Three days, 23 schools, 128 boxers. Teams from across the country gathered in Coral Gables this past week to compete in the 2014 National Championships of Men’s and Women’s College Boxing.
Fans filled the Wellness Center as fighters took the ring for what was a physically and emotionally draining tournament, sanctioned by the U.S. Intercollegiate Boxing Association.
Elimination matches on Thursday and Friday determined who would compete for gold on Saturday. UM’s success on those first two days sent four boxers to fight with a chance to claim a national title.
One of those four triumphant fighters was first-year law student Ralph Longo.

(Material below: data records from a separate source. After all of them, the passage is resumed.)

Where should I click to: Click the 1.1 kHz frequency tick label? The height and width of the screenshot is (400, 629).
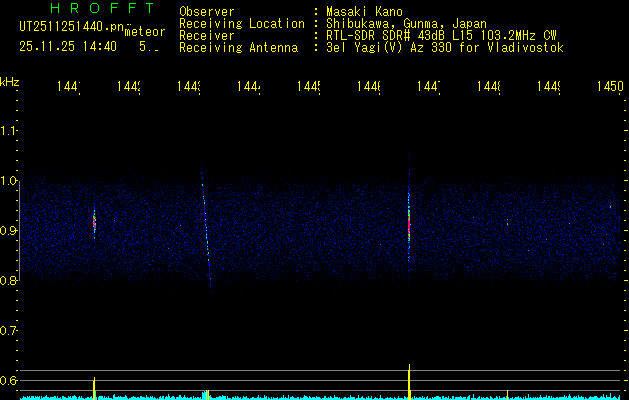click(10, 131)
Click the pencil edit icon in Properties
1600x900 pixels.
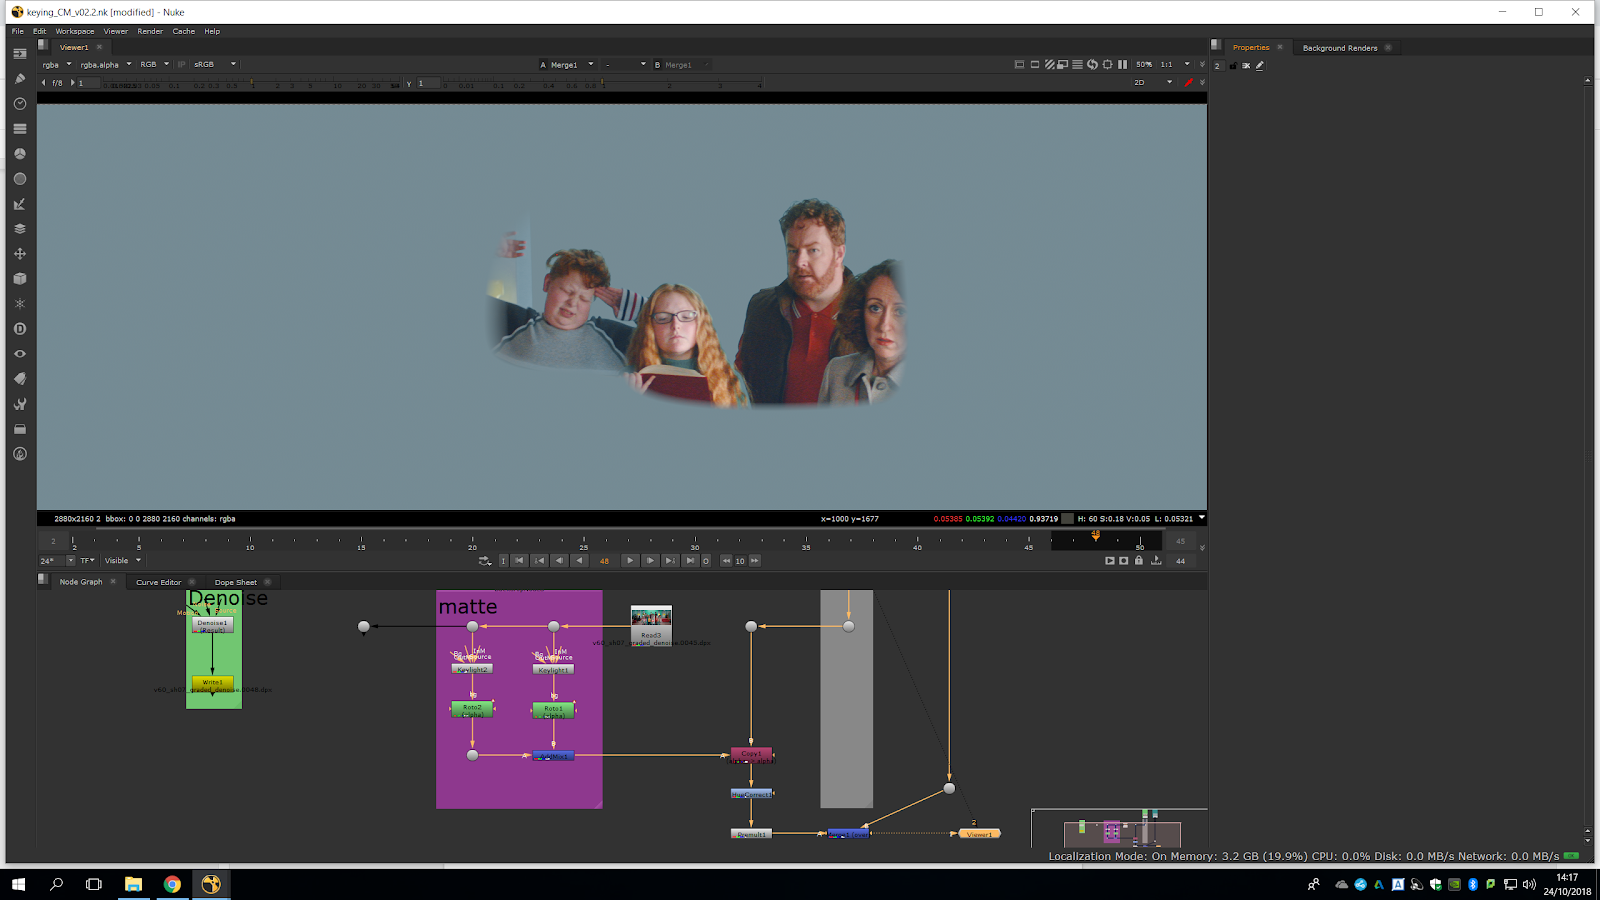point(1260,66)
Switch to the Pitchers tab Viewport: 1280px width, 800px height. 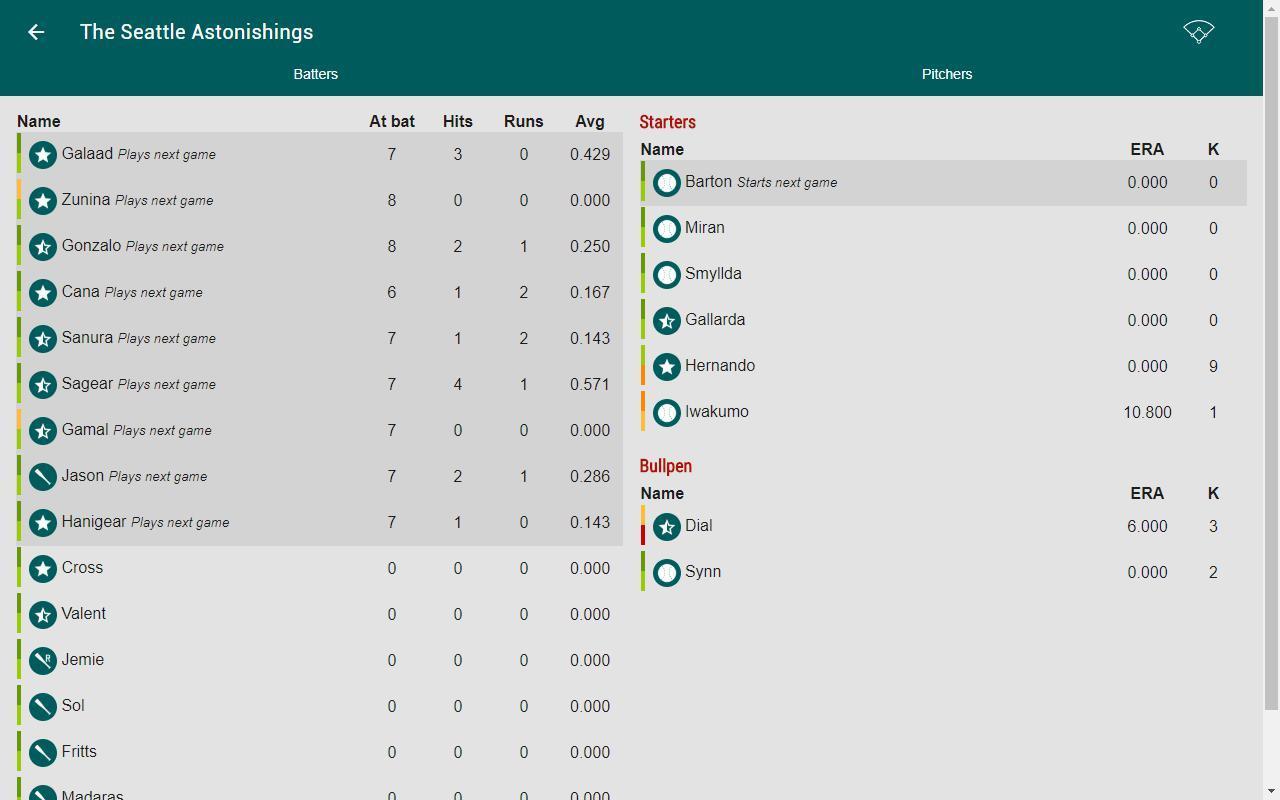coord(947,74)
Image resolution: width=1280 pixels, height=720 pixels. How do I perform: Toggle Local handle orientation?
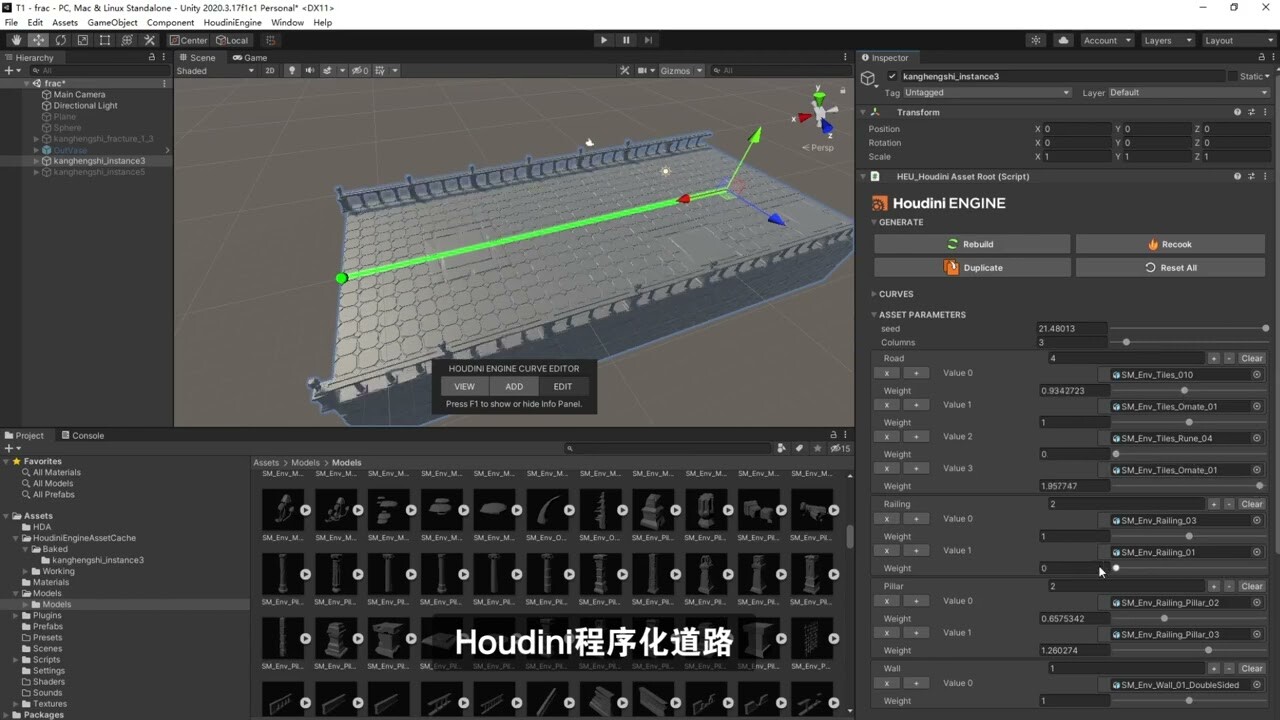pos(232,40)
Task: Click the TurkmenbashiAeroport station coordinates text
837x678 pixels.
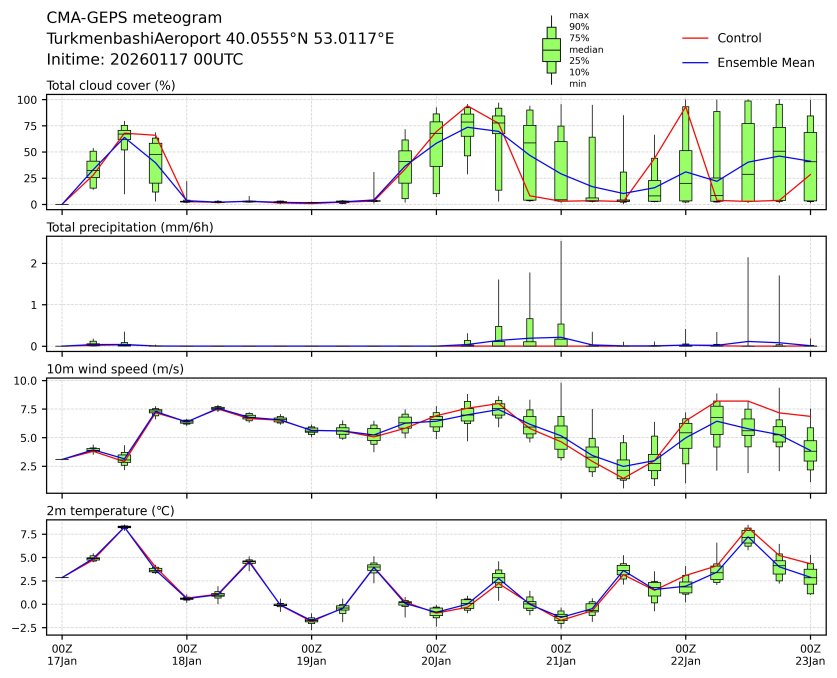Action: click(220, 39)
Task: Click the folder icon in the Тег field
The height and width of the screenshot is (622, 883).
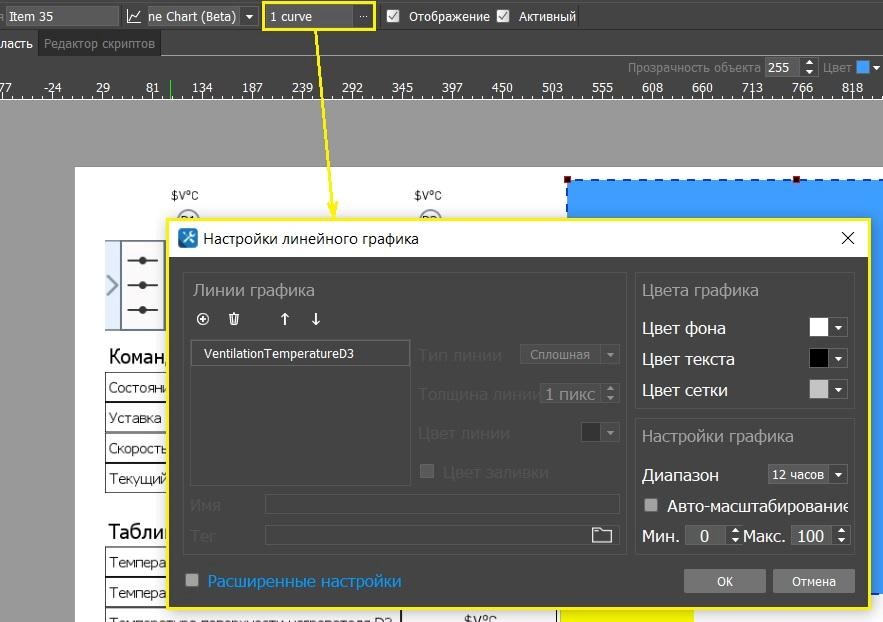Action: coord(601,535)
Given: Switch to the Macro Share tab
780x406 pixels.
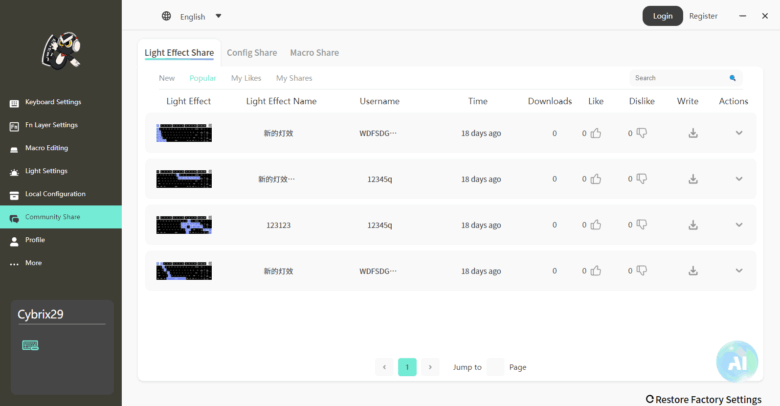Looking at the screenshot, I should click(x=314, y=53).
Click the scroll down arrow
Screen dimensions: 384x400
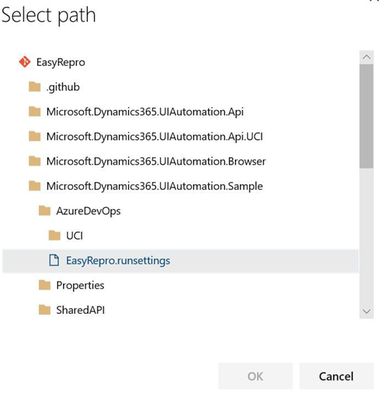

As Longo stretched and talked to his teammates, his parents anxiously waited for the championship fight against University of Michigan’s Maxwell Gomez.
“I have three boys who play sports,” Longo’s father said. “But there’s something about boxing and watching your kid get hit that makes you nervous … I’m just happy he loves it.”
Longo is a passionate boxer, but he has also tried his hand at another nuanced craft: writing. Three years ago, he became a featured columnist for the popular website, Bleacher Report. Over time, Longo has written 260 articles and gained more than 1 million page views.
Miami boxing coach Mickey Demos took in Longo last year and introduced him to the team, who he now sees as family.
“There’s a very close relationship between a boxer and a coach that’s indescribably close,” Demos said. “This is one of the most difficult sports in the world, and these boxers need all the support they can get.”
After several long months of training, Longo can now add “national champion” to his resume.
The UM men weren’t the only fighters drawing crowds throughout the tournament.
Jillian Kernan, a junior, was not ready to settle for anything less than a national championship. On Thursday she ended her match with a third-round technical knockout, and she didn’t stop there.
Kernan wound up winning it all. Her victory was not meant for her, though, but for her father who’s currently fighting cancer.
“I don’t fight for myself,” Kernan said. “I fight to make my family proud. They’ve given me everything in the world.”
Her victory did not come easy. Kernan’s fight with Georgetown’s Janie Rosales was tightly contested for all three rounds as fans from both schools cheered loudly around the ring.
“Second round I was a little weary,” Kernan said. “But when I’m fighting I zone out. I hear my coach and I hear my dad. I hear my dad saying, ‘Leave it, Jillian, leave it.’”
She stayed humble and grounded to get her title.
“I fought with my heart, not my hands,” Kernan said.
Al Bernstein, a longtime broadcaster who was inducted into the International Boxing Hall of Fame in 2012, was proud and impressed with all the athletes who competed in the tournament.
“What these fighters are doing is truly remarkable,” Bernstein said. “I am committed to use any platform that I have to tell people how extraordinary they truly are.”
The Hall of Famer wants to televise the event next year to put a spotlight on collegiate boxing. Bernstein believes that as the sport gets more depth and attracts new boxers, its popularity will increase.
For a club sport that is not sanctioned by the NCAA, collegiate boxers train as if it’s a varsity sport.
“They train six days a week through blood, sweat and tears, manage a full school schedule and still drive across town for fights,” Demos said of his fighters.
UM went undefeated on Saturday with Anna Benitez and Courtney “CJ” Jackson joining Kernan and Longo in the national champion crew.